►

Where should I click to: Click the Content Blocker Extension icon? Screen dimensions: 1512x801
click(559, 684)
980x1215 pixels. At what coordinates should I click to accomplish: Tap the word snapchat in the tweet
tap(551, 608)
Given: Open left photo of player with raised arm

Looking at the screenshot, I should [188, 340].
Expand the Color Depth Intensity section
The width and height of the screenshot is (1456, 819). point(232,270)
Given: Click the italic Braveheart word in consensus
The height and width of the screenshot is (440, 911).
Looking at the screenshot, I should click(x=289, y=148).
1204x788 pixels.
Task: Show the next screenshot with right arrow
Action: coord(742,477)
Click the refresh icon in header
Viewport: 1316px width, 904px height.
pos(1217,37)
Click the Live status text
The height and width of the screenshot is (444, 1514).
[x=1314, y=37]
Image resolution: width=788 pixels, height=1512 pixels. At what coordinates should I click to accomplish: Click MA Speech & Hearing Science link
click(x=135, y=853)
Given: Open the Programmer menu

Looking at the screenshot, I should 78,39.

◄

*Directions for this task:*
Copy out the line containing "Given: Click the", then every line after it through the end of the listing, exactly and with nothing else.

*Response:*
Given: Click the italic Braveheart word in consensus
The height and width of the screenshot is (440, 911).
Looking at the screenshot, I should click(x=289, y=148).
1204x788 pixels.
Task: Show the next screenshot with right arrow
Action: coord(742,477)
Click the refresh icon in header
Viewport: 1316px width, 904px height.
pos(1217,37)
Click the Live status text
The height and width of the screenshot is (444, 1514).
[x=1314, y=37]
Image resolution: width=788 pixels, height=1512 pixels. At what coordinates should I click to accomplish: Click MA Speech & Hearing Science link
click(x=135, y=853)
Given: Open the Programmer menu

Looking at the screenshot, I should 78,39.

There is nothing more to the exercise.